═══ EXCERPTED DATA ═══

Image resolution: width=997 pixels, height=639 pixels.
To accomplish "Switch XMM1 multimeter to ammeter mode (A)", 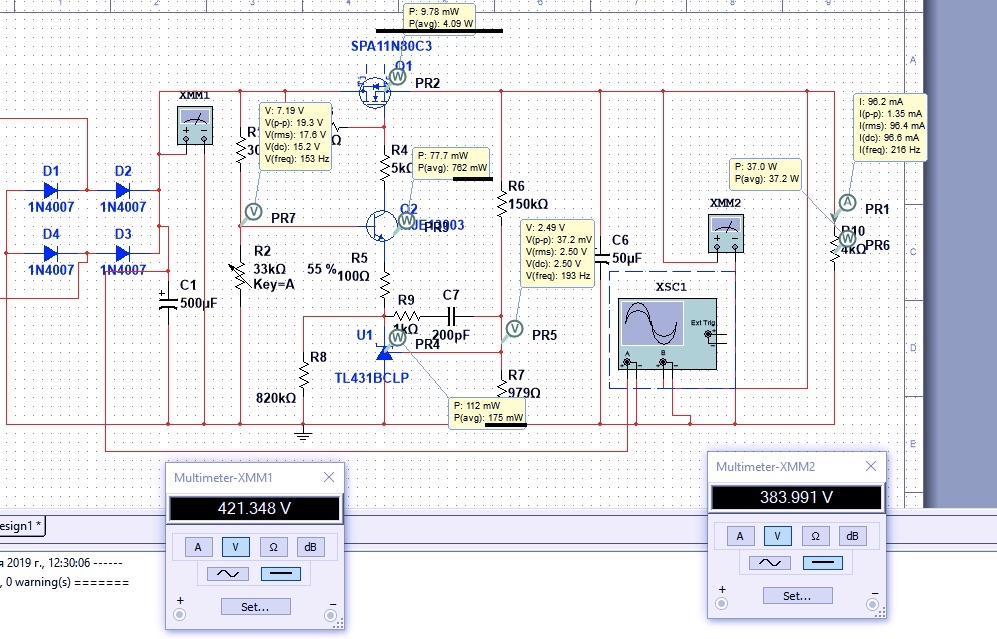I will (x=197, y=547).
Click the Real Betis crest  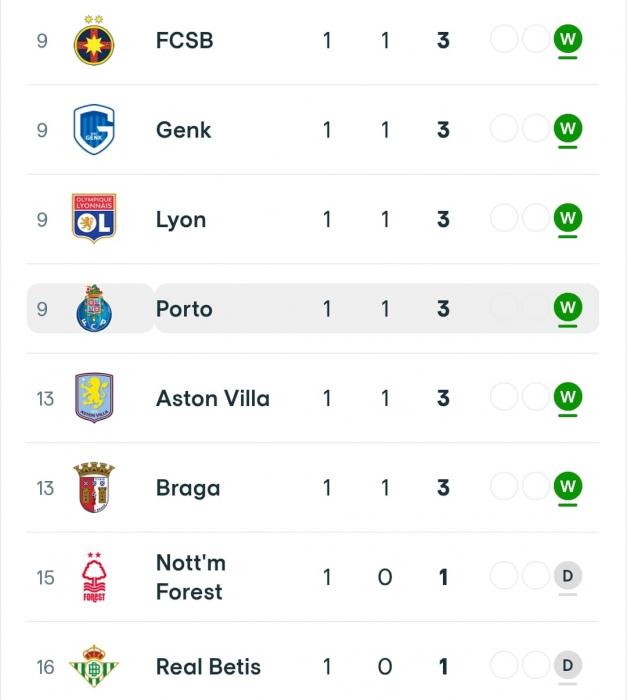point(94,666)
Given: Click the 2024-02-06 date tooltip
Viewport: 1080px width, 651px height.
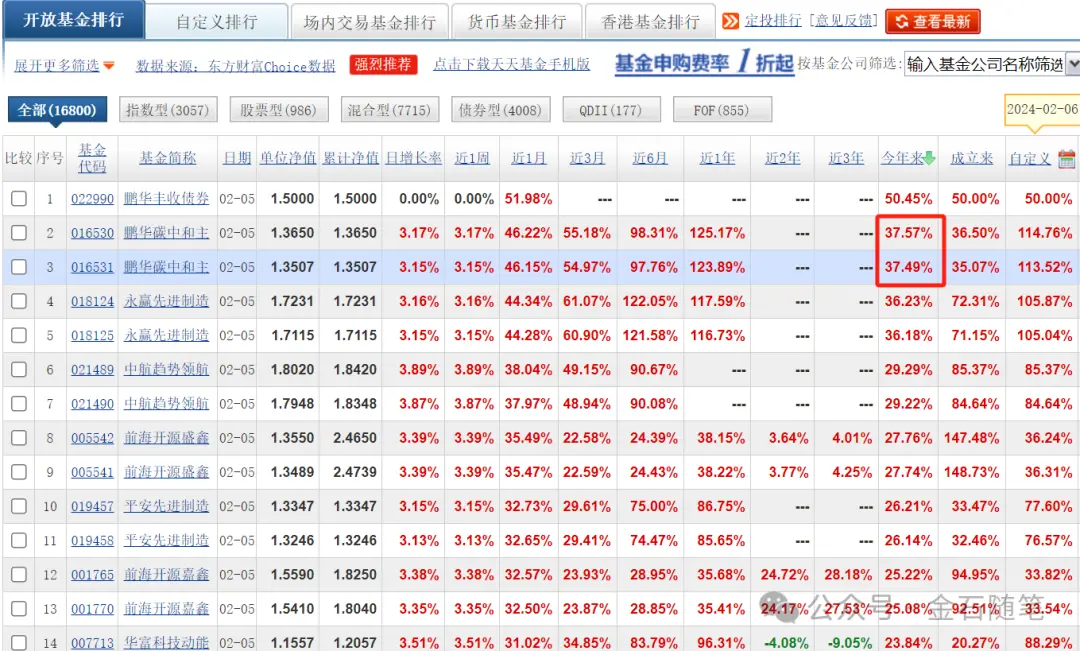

═══

HOW TO COMPLETE THIS TASK
All lines holding the word "height" must be copied from the data.

ANSWER FOR THE TASK
Image resolution: width=997 pixels, height=639 pixels.
Viewport: 1080px width, 651px height.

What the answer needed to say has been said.